The result is startling in its magnitude: the analysis concludes that Samaipata shows higher levels of happiness than countries that have per capita income levels 17 times higher. Moreover, according to calculations of the carbon footprint, Samaipata’s environmental impact is 17 times lighter than those same countries in the Global North.

Locals on Lake Titicaca. Image: Amy Rollo on Unsplash

These findings are especially important when we consider the multidimensional crisis we face as humankind, including the intensifying climate crisis which threatens all life on Earth. Three primary conclusions of the research are critical to expand our understanding of these relationships between consumption, sustainability, and happiness levels:

It is possible to achieve high levels of well-being with low GDP levels and low environmental impact.

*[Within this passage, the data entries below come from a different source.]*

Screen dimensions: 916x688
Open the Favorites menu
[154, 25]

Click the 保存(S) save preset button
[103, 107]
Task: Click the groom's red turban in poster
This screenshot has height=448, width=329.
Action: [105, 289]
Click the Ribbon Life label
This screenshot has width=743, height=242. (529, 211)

Models developed in the Global South, like “Buen Vivir” (Living Well) may be effective and sustainable alternatives to conventional development models.

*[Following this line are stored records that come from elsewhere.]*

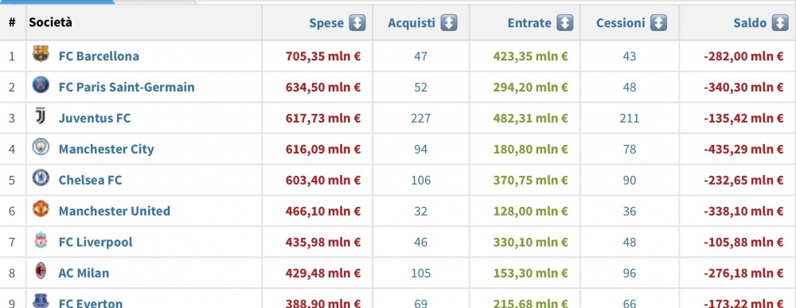Sort table by Saldo arrow button
This screenshot has width=796, height=308.
[x=780, y=23]
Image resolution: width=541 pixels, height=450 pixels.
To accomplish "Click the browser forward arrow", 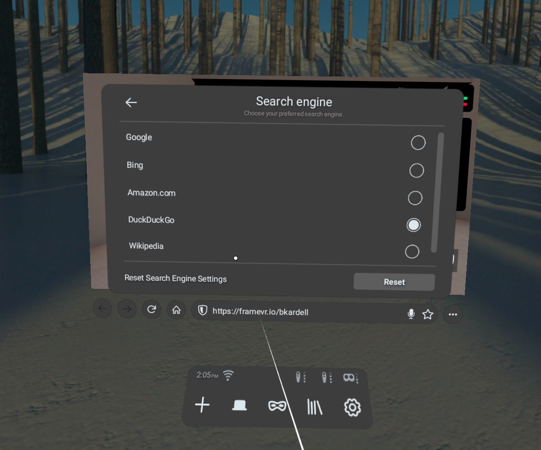I will [x=127, y=309].
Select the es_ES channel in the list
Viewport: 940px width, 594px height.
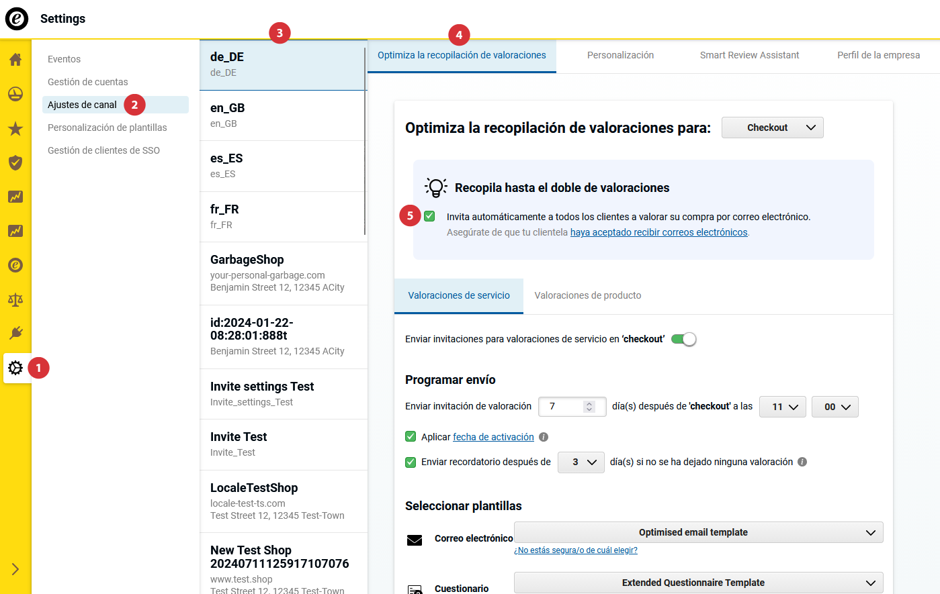pyautogui.click(x=283, y=166)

The “re-villaging” movement (i.e. a current trend countering “urbanization”) correlates with high levels of happiness and low environmental impact.

These conclusions confirm that the village of Samaipata, in many ways representative of numerous similar demographic contexts throughout Latin America, offers powerful solutions for a planet facing grave and intersecting crises of unhappiness and environmental destruction. Samaipata sets forth a compelling case for a town in the Global South that can share clear and insightful lessons for the Global North and for industrialized nations in general.

The Climate Crisis and Urban Development

The global debate around the causes, principal drivers, and necessary response to the climate crisis remains unresolved. It is a crisis that has no precedent and that carries risks higher than any other we have known.

For decades, scientists, academics, and politicians have explored the relationship across development models, levels of human well-being, and environmental limits. Climate change has become a central theme of 21st century international politics, as reflected in the high-profile global meetings of the UN’s Conference of Parties (COP), charged with reviewing the international agreement of the UN´s Framework Convention on Climate Change (UNFCCC,) especially the 2015 United Nations Climate Change Conference (COP21) in Paris.

The COP21 sought to achieve agreement on greenhouse gas emissions reductions to limit a global temperature spike to 2oC (3.6 oF). Although the greenhouse gases that cause global warming exist naturally in the atmosphere, scientific research points to an alarming increase in the emission of these gases since the Industrial Revolution (IPCC, 2014). Most of the emissions are linked to the burning of fossil fuels in industrial activities and transportation.

Although cities only occupy 2.8% of the Earth’s surface, they consume around 70% of its natural resources. Considering estimates of urbanization rates, which predict that 90% of the world population will live in cities by the year of 2050,2 it is imperative that we closely consider the role of cities and their development patterns. Beyond alternative models of urbanizations—like energy efficient, “green” cities—we must seriously consider alternatives to urbanization, like the Transition Town, re-villaging, and Slow movements which promise low-carbon happiness at a human scale.

Development Models and New Paradigms

The Western development model has been the subject of extensive debate and criticism for several decades, giving rise to an alternative: post-development theory and practice. Uruguayan scholar Eduardo Gudynas asserts that the dominant Western model is based on the myth of unlimited growth.3 Development has been become a “zombie concept,” he writes, “dead and alive at the same time.” Indeed, although the conventional Western vision of development—linked to the dual environmental and well-being crises—has repeatedly been declared “dead” in the last several decades, it continues to be promoted by major institutions as the only way forward.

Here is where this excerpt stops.